- [Your objective] Please output each line of the records below unchanged, leaving out the pictures.

- [Dataset excerpts]
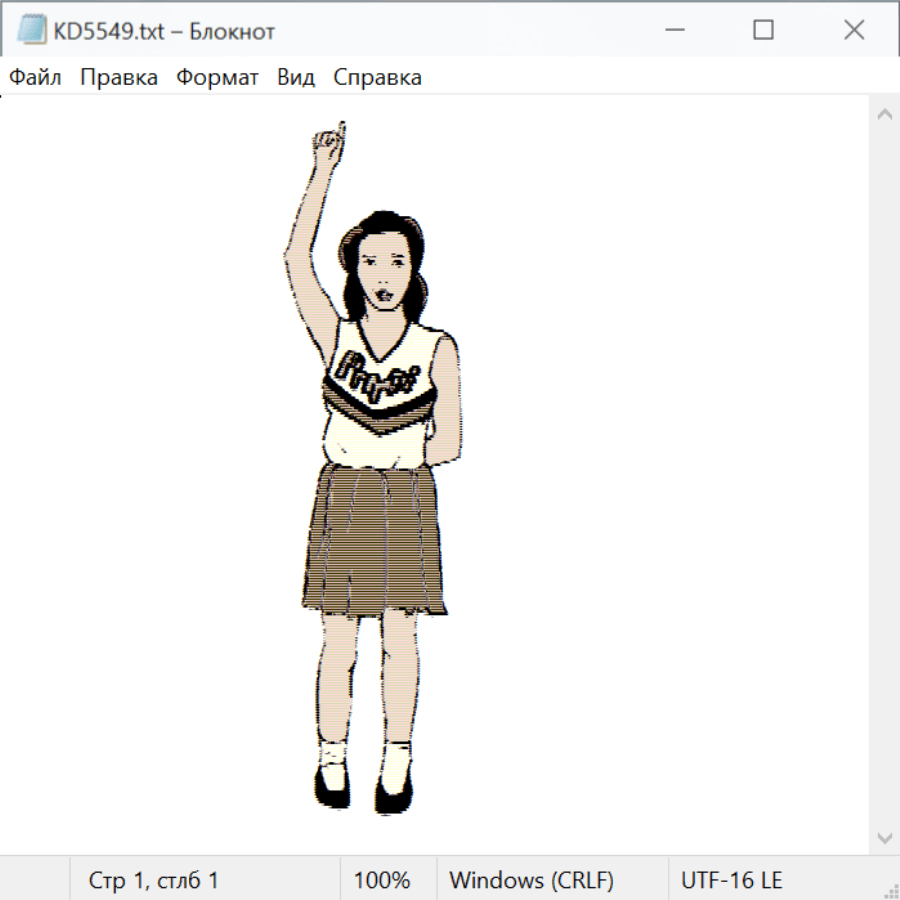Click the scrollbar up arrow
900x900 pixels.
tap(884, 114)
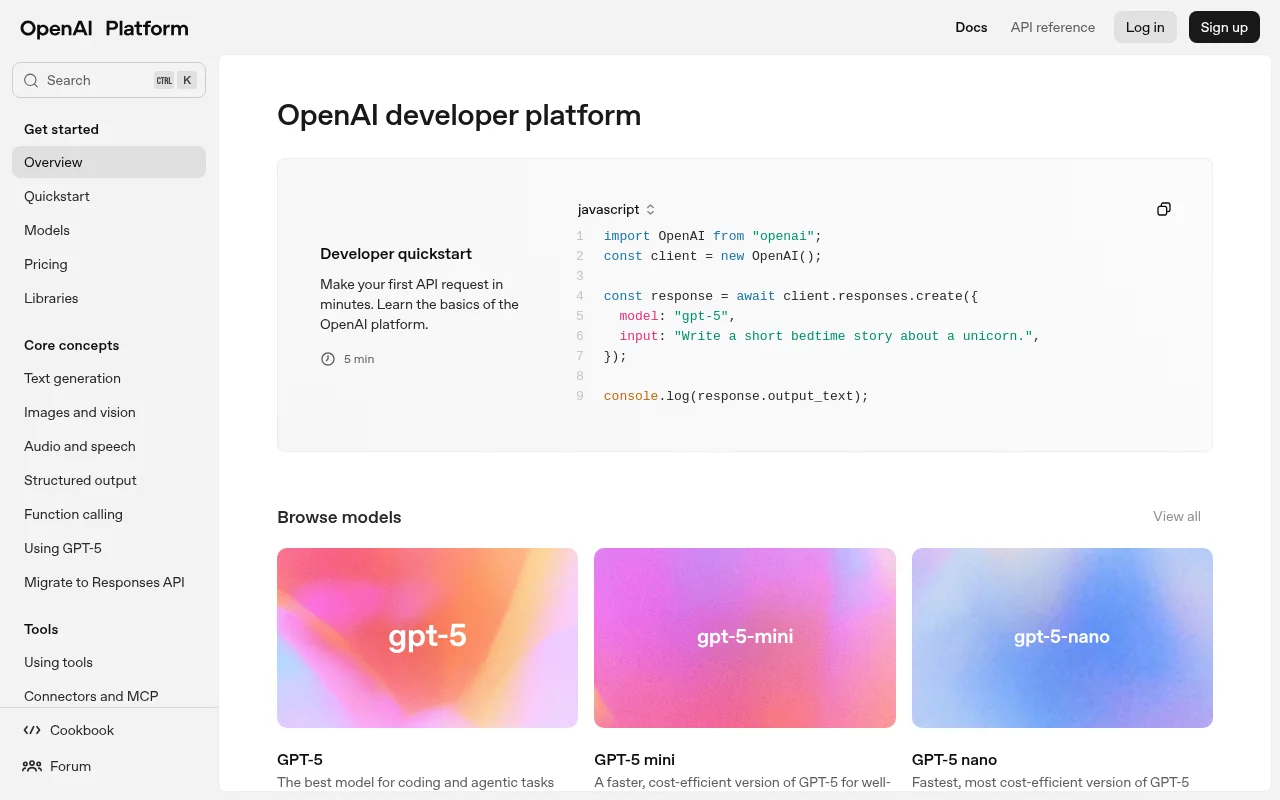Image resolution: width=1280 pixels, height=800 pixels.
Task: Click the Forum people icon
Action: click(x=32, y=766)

- [Task output]
Click the scrollbar up arrow
900x900 pixels.
tap(884, 114)
Image resolution: width=1280 pixels, height=800 pixels.
Task: Click the Forum people icon
Action: click(x=32, y=766)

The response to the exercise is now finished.